====== RECORD SET ======

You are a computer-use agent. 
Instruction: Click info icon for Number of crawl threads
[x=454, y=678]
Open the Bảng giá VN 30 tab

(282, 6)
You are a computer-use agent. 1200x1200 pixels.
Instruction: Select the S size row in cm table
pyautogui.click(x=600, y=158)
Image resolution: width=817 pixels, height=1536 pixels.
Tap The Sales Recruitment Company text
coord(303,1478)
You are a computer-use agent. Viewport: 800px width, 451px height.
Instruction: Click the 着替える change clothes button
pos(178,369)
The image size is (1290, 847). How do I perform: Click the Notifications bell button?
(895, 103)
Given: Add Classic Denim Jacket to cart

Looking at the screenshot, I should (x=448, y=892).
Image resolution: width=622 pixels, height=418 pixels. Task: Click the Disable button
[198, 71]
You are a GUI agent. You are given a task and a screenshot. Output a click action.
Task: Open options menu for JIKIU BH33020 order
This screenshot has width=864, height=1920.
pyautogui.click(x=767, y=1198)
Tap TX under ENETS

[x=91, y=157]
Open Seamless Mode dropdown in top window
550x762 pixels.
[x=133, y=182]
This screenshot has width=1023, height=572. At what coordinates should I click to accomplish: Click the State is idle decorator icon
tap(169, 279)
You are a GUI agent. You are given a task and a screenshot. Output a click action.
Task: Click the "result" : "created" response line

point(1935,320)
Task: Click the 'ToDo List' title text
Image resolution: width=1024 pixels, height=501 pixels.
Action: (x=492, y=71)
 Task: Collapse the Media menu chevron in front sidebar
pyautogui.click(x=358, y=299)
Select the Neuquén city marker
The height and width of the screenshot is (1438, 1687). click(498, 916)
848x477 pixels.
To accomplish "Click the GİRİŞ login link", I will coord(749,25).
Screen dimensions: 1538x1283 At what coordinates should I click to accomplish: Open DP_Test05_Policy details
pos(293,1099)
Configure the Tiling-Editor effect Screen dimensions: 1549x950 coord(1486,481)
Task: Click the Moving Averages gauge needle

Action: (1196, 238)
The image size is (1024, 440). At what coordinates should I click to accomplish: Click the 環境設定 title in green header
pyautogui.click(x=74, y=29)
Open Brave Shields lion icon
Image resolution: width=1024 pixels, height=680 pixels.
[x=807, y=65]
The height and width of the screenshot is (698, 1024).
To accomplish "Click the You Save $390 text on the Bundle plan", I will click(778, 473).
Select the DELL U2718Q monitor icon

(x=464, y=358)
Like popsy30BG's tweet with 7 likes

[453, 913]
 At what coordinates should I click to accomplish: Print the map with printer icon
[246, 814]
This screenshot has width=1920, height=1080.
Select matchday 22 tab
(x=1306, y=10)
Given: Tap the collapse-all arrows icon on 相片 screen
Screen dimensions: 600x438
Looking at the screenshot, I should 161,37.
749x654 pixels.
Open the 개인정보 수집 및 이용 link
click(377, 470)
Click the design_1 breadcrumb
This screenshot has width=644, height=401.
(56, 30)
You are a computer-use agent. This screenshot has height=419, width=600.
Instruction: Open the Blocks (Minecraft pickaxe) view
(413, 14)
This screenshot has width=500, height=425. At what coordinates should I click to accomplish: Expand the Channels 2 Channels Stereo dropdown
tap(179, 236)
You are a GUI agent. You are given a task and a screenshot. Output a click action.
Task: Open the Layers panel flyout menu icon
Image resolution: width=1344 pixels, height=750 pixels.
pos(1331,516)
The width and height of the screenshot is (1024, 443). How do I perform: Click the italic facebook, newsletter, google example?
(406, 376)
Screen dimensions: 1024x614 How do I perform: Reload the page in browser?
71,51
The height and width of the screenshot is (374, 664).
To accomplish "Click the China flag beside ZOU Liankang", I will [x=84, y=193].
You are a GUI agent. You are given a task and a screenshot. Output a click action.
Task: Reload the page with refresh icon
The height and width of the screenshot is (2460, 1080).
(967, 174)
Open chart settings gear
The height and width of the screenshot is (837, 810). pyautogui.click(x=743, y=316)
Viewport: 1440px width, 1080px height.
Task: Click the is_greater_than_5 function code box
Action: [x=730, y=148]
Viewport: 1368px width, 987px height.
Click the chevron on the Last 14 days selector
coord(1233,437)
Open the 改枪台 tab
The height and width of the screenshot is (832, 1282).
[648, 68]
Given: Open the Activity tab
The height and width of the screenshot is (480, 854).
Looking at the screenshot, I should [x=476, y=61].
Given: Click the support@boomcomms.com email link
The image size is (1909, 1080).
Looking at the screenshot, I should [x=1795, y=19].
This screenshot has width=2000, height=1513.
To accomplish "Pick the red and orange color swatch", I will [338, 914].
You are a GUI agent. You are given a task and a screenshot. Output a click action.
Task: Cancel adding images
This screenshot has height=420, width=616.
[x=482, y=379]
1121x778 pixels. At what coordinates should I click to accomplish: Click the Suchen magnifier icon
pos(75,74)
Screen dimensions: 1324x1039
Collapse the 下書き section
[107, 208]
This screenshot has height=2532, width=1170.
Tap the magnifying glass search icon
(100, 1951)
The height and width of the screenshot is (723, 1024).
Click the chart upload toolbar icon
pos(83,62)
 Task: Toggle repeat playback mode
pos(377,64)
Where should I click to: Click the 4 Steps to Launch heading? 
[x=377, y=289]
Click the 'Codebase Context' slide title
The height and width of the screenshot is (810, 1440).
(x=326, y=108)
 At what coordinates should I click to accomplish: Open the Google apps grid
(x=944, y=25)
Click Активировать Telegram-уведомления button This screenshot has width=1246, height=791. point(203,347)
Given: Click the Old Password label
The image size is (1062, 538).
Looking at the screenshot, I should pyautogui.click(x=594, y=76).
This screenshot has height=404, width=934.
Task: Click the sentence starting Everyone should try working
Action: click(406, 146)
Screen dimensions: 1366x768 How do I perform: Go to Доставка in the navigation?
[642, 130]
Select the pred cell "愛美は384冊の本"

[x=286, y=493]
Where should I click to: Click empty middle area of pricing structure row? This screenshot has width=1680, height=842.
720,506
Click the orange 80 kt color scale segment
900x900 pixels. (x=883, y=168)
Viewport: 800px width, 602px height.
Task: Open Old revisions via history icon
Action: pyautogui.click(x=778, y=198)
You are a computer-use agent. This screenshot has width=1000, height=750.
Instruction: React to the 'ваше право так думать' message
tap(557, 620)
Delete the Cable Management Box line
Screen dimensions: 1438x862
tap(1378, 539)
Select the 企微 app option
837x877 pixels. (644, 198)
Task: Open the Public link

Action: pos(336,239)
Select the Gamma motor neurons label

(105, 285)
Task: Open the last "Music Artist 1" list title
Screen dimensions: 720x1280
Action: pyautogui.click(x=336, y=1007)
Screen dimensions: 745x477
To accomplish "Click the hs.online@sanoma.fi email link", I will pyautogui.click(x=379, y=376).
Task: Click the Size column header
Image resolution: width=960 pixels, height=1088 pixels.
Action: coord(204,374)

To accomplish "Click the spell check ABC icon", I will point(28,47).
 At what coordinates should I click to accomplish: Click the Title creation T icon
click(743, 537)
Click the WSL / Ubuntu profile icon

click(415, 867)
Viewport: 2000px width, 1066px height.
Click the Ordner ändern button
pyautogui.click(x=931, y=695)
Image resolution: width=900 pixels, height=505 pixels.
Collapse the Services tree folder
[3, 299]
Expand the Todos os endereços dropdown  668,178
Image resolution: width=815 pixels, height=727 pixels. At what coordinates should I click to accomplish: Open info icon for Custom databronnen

======

■ AIM OF THE TASK ■
Count the lines of the data that contain the word "will", and give only that number.

■ EXERCISE RESPONSE ■
6